Iraqi Kurdish leader Massud Barzani hailed advances by peshmerga fighters against the Islamic State group Sunday as they battled the jihadists for a northern town with the backing of US-led strikes.
Thousands of the autonomous Kurdish region’s peshmerga launched a major operation on Wednesday which broke the second IS siege this year of Mount Sinjar.
The Kurdish offensive threatens the links between the city of Mosul, the main IS stronghold in Iraq, and territory the militants control in neighbouring Syria.
“During the past 48 hours, the peshmerga opened two main routes to Mount Sinjar,” Barzani said during a visit to Mount Sinjar, adding: “We did not expect to achieve all these victories.”
In addition to breaking through to the mountain, “a large part of the centre of the town of Sinjar was also liberated,” he said of the district’s main settlement to the south.

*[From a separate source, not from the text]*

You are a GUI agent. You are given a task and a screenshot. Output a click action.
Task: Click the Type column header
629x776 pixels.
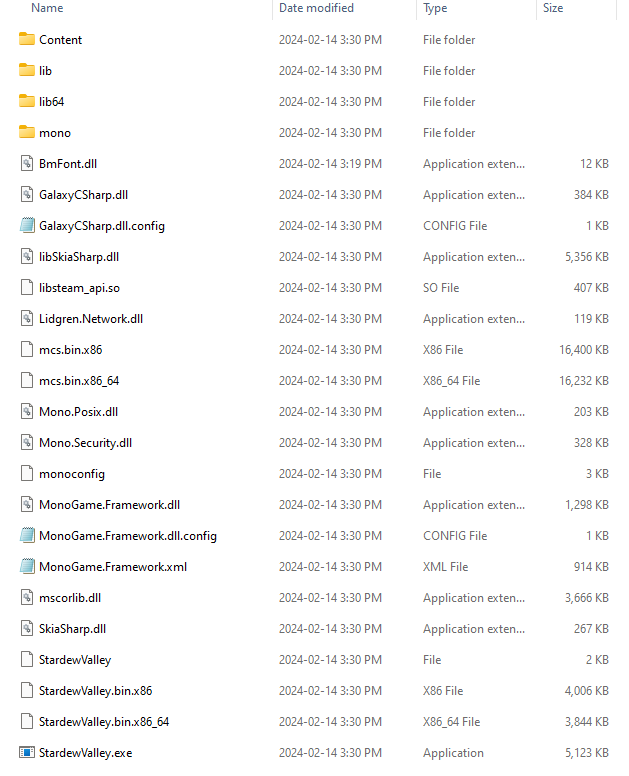pyautogui.click(x=435, y=8)
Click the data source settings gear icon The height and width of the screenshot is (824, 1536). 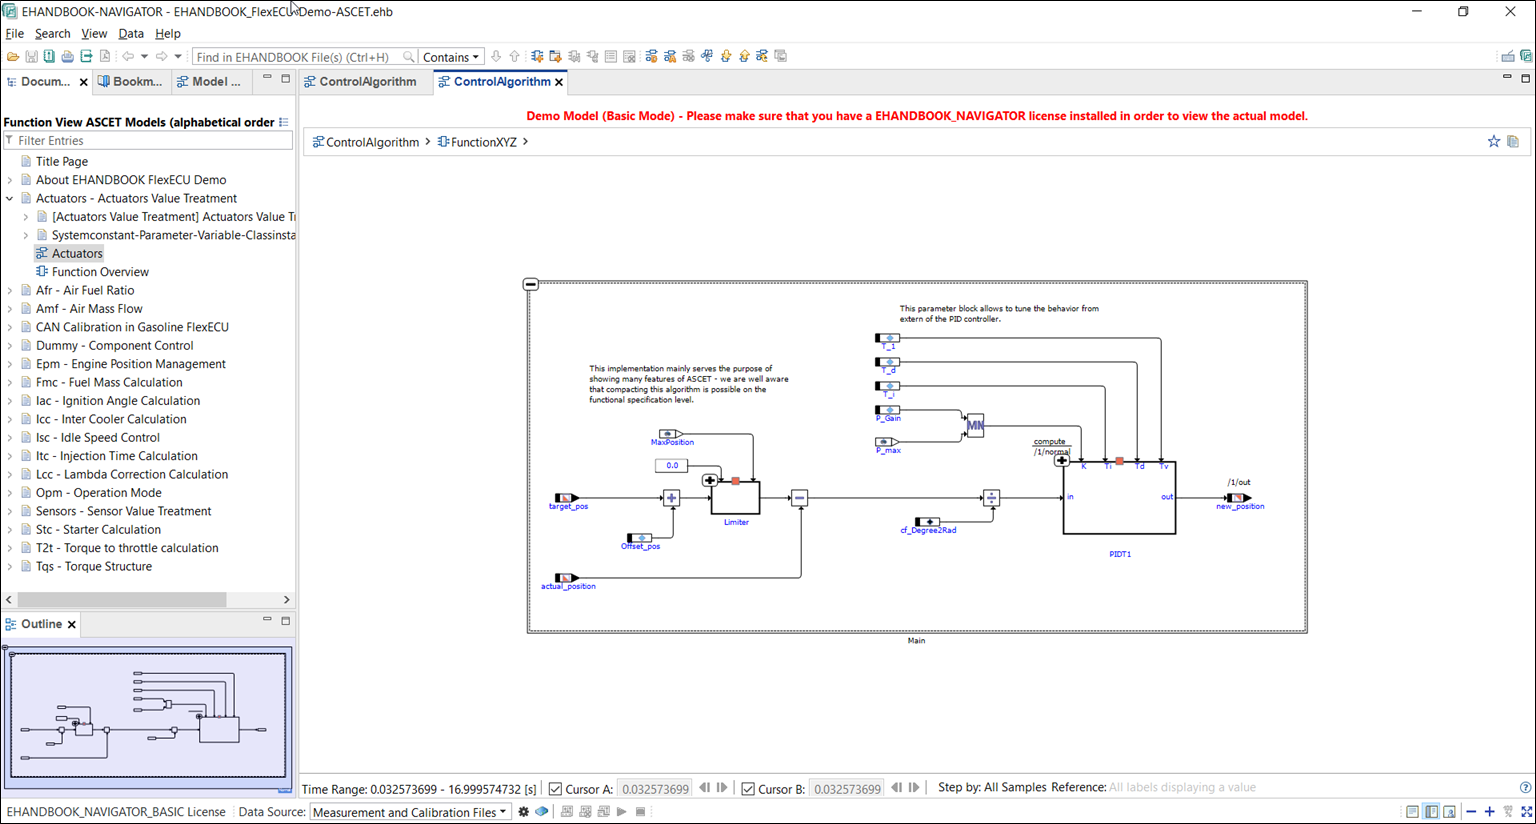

The Kurdish regional president said the peshmerga might join an operation to retake Mosul itself.
“We will take part if the Iraqi government asks us, and of course we will have our conditions,” he said, without specifying what these might be.
The Kurdistan Regional Security Council said on Sunday that peshmerga forces were advancing inside the town of Sinjar, “engaging and suppressing (IS) positions” with the support of air strikes by international forces.
Explosives disposal teams also cleared key roads north of Mount Sinjar, it said.
The US-led coalition said its forces launched 13 air strikes against IS in northern and western Iraq on Sunday, including four near Sinjar.
The Syrian Observatory for Human Rights monitor reported “at least 12” coalition air strikes on IS positions north of Syria’s second city Aleppo on Sunday.
IS spearheaded a sweeping offensive that has overrun much of Iraq’s Sunni Arab heartland since June, presenting both an opportunity for territorial expansion and an existential threat to the country’s Kurdish region.
Multiple Iraqi divisions collapsed in the early days of the militant advance, clearing the way for the Kurds to take control of a swathe of disputed northern territory that they have long wanted to incorporate into their autonomous region over Baghdad’s objections.
But after pushing south towards Baghdad, IS then turned its attention to the Kurds, forcing them back towards their regional capital Arbil in a move that helped spark US air strikes against the jihadists.
Backed by the raids, which are now being carried out by a coalition of countries, Kurdish forces have clawed back significant ground from IS.
The conflict seems set to redraw the internal boundaries of Iraq in favour of broader Kurdish control in the north.
In his remarks on Mount Sinjar, Barzani said: “We will not leave an inch of the land of Kurdistan for (IS), and we will strike (IS) in any place it is located.”
That siege was broken and many of the civilians evacuated, but others stayed behind and were again besieged by the jihadists in October.
While both Kurdish and federal forces have made gains against IS, the group remains a potent threat, holding extensive territory in Iraq and eastern Syria.
IS began a major assault on Saturday on the strategic town of Baiji south of Mosul, sparking fighting that lasted into Sunday.
The province’s governor and an army officer said the attack was repulsed, while two other officers said that pro-government forces lost ground.
Iraqi Prime Minister Haider al-Abadi meanwhile travelled to Kuwait on Sunday for talks on the security situation among other issues, his office said.
The visit came just days after the UN said Iraq could delay payment of a final $4.6 billion in war reparations for its 1990 invasion of Kuwait due to the “extraordinarily difficult security circumstances”.